Signet reported net income of $245.7 million, or $4.12 a share, up from $178.8 million, or $3.67, in the year-earlier period. Adjusted earnings came to $4.15 per share, which beat the FactSet analyst consensus of $3.54 per share.
Sales totaled $2.2 billion, up 1.5% from a year earlier and beating out the FactSet consensus of $2.1 billion.
Same-store sales grew 7%, compared with FactSet's call for an increase of 5.1%.
E-commerce sales increased 71% and made up 23.4% of total sales. Brick-and-mortar same-store sales were down 4.2%.
In North America, same-store sales grew 10.4%, e-commerce sales increased 66%, and brick-and-mortar same-store sales edged up 0.6%.
International same-store sales decreased 28.3%, with e-commerce sales more than doubline (up 115.1%). That was offset by a brick-and-mortar same-store sales decline of 56.2% reflecting the continued impact of COVID-19-related lockdowns.
Looking ahead, Signet said it expected fiscal 2022 first-quarter revenue to range $1.42 billion to $1.46 billion, exceeding FactSet's projection of $1.28 billion.
The company called for same-store sales to increase 80% to 84%, while the FactSet consensus projected same-store sales of 39.3%.

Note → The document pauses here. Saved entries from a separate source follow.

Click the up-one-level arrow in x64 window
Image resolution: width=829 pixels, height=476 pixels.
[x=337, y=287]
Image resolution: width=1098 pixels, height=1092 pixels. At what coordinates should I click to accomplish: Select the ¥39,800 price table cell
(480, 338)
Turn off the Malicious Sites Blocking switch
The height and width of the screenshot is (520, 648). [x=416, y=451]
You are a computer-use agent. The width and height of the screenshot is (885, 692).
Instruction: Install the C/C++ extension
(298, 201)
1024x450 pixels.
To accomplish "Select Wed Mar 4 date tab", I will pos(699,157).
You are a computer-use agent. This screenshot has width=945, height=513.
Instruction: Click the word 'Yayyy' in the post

Full-year revenue is expected to range $5.85 billion to $6 billion, outpacing the FactSet consensus of $5.73 billion.
Same-store sales are projected to grow 14% to 17%, while FactSet is calling for same-store sales growth of 13.2%.
"Our company today is stronger: we're more innovative, efficient, and digitally advanced," Chief Executive Virginia Drosos said in a statement.
In January, Drosos said the company had a delivered strong holiday performance "despite considerable macro hurdles."